Even so, the registration by the Congress-led state administration of charges of sedition against Amnesty International India for organising a programme on human rights abuses in Kashmir held on August 13, marks a new low in this Congress policy of covert soft majoritarian hyper-nationalism. Flashback exactly six months back, to the heady evening of February 13, 2016. That day, I joined several thousand students, teachers and political leaders outside the office of the Vice Chancellor of Jawaharlal University in Delhi, later to be called Freedom Square, to protest the arrest of the JNU Students’ Union President Kanhaiya Kumar under charges of sedition. Kanhaiya Kumar had been charged with the grave crime of sedition which, if proved, could result in his spending his life in prison.

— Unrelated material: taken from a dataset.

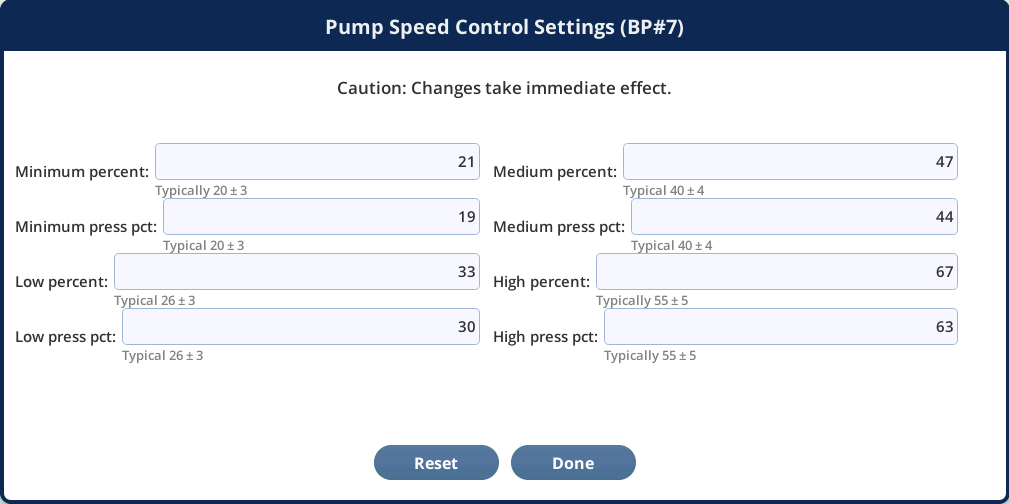The width and height of the screenshot is (1009, 504).
Task: Click the hint text below Low press pct
Action: point(169,355)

This charge was levelled against him by the Delhi police, which is administered by the union BJP-led government. They alleged that Kanhaiya Kumar was responsible for anti-Indian slogans raised by some masked protestors in a meeting on February 9 to denounce the capital punishment awarded to the Kashmiri man charged with abetting terror crimes, Afzal Guru, and that as the organiser of the meeting he was guilty of the crime of sedition. A spontaneous student and public protest was organised the next day at Freedom Square, and I was among those who had been invited by the students to speak. Speaker after speaker raged against the criminalisation of debate and dissent by misusing the law criminalising sedition, pointing to repeated Supreme Court rulings that dissent against the state is not a crime unless there is a direct incitement to violence.
An uproar
While the meeting was under way, there was suddenly an uproar from one corner of the gathering, and the counter-slogans being raised throughout the gathering by the Akhil Bhartiya Vidyarthi Parishad, the student wing of the Bhartiya Janata Party suddenly rose to a much higher decibel level. It turned out that Congress Vice President Rahul Gandhi had arrived to also address the meeting. Enraged ABVP students surrounded him raising black flags as Gandhi and his security men pushed their way through the crowd of students.

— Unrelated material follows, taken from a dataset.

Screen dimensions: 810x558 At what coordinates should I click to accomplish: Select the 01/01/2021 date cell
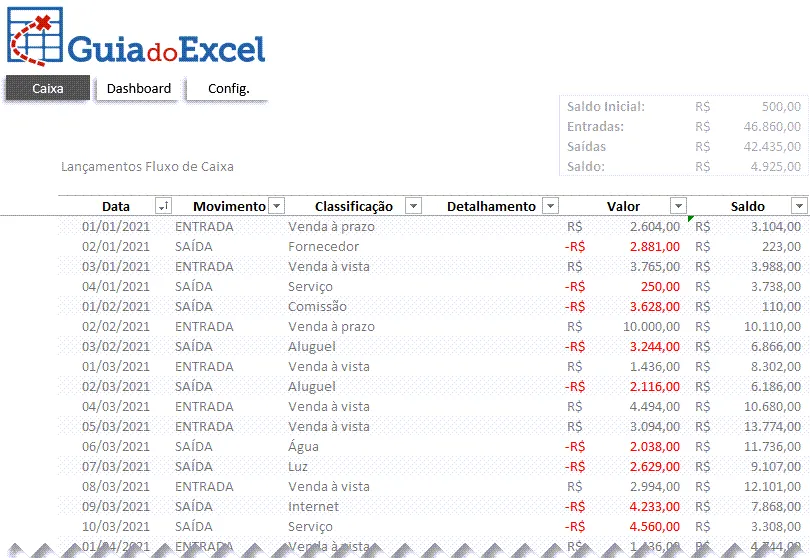pyautogui.click(x=116, y=226)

Throughout his speech, the small cluster of ABVP students shouted slogans like “Go Home Rahul Gandhi”, trying to drown his voice as it drifted to the crowd through the makeshift battery-operated mike (the university had not allowed the students to use a public address system). But at the same time, the massive gathering of students cheered him enthusiastically. Their endorsement was unusual from an assembly of mostly left-leaning students. But his speech was one of the finest that I have heard from him. His words were measured and marked by strong conviction, as he welcomed even the ABVP students who were heckling him, declaring that he was proud to belong to a democracy in which every voice could be heard including theirs. He said that the crushing of dissent by instruments like the law on sedition weakened democracy, and thereby the country.
Rahul Gandhi was attacked bitterly for his stand in this matter by BJP leaders. BJP president Amit Shah in particular challenged him publicly to “clarify before the country” whether he supported “anti-national slogans”. Even within Parliament, Finance MinisterArun Jaitley charged him with “ideological hollowness” reflected in his public sympathies for persons “who raised slogans for breaking up India”. But Rahul Gandhi stoutly held his ground at that time.
Broken Families
Just six months later, in the only large state with a Congress government today, Karnataka, the state administration uses precisely the same law on sedition (section 124 A of the Indian Penal Code) to register criminal charges based on a complaint by the ABVP against a leading international human rights organisation. The irony could hardly be greater. The setting was not a university but a hall in a college, the issue was similar, a debate about alleged human rights violations in Kashmir, and the flashpoint was also similar, slogans for azadi and against the Indian nation raised allegedly by Kashmiri students.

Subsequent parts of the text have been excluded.